In the case of this embodiment, although the voltage and voltage gradient
zero points take aperiodic condition as shown in FIG. 11, it is possible
to detect the inter-pole voltage zero point by measuring the inter-pole
voltage Vs and the period thereof.
Furthermore, the inter-pole voltage shows a periodically decreasing
amplitude in accordance with its cycle difference.
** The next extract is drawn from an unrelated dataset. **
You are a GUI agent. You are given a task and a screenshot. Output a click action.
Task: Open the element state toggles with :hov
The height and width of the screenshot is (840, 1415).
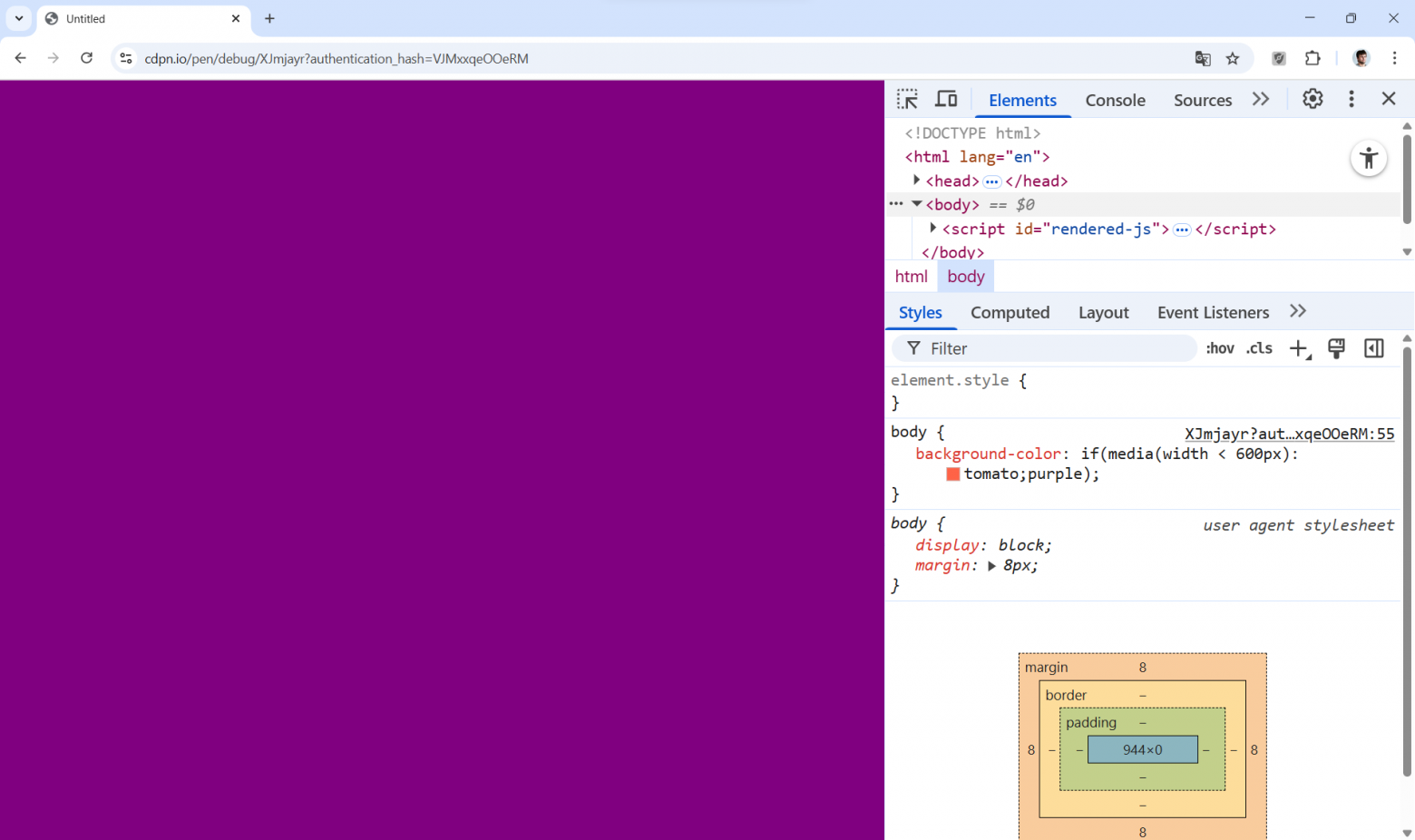click(x=1219, y=347)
Accordingly, if a
desired make point Ttarget is set in a time domain where the amplitude of
the inter-pole voltage decreases, even if the closing control is slightly
out of place, the surge voltage is suppressible.
Now, the closing operation of the circuit breaker 2 in this embodiment will
be described hereinbelow with reference to a closing operation sequence of
FIG. 12.
A voltage measuring section 76 converts the measured fixed side voltage
Vs1(t) and voltage gradient dVs1(t)/dt in the circuit breaker 2 into
voltages which are easy to process in a reference phase detecting section
41C, while a voltage measuring section 77 converts the detected movable
side voltage Vs2(t) and voltage gradient dVs2(t)/dt in the circuit breaker
2 into voltages which are easy to process in the reference phase detecting
section 41C. These converted voltages are inputted to the reference phase
detecting section 41C.
When a closing command is outputted to the circuit breaker 2, the reference
phase detecting section 41C estimates the amplitude of the circuit breaker
inter-pole voltage waveform and the zero point period from the measurement
of the fixed side and movable side voltage waveforms (voltage zero point,
period and others) of the circuit breaker 2, thereafter measuring the
inter-pole voltage zero point Tai from the inter-pole voltage waveform.
At the same time, an opening and closing control section 42CC in the
calculation and operation control section 42c receives the ambient
temperature Temp around the operating mechanism from a temperature
measuring section 51, an operating pressure or spring operating force
Edrive from an operating force measuring section 52 and a control voltage
Vcontrol from a control voltage measuring section 53 in the control room
1, and calculates an operation time Topen given as a function of these in
advance. A predetermined arcing time Tarc is set in advance. Further, it
calculates an inter-pole voltage zero point from a voltage waveform to be
estimated to appear at the occurrence of a closing command to the circuit
breaker 2 on the basis of the calculated inter-pole voltage zero point and
sets a desired make time point Ttarget.
Following this, a reference point Tstandard at an arbitrary time point is
set, and an operating synchronization time Tcont is calculated according
to an equation (Ttarget-Tstandard-Topen+Tarc). Further, a control opening
command is issued to the circuit breaker 2 at an operation start time
point Tclose after the elapse of the operating synchronization time Tcont
from the reference point Tstandard at the arbitrary time point, thereby
starting the opening operation of the circuit breaker 2.
The closing of the circuit breaker 2 is completed at a contact closing time
point Tcontact after the elapse of the operation time Tclose.
With the phase control switching system according to this invention, the
following outstanding advantages are attainable.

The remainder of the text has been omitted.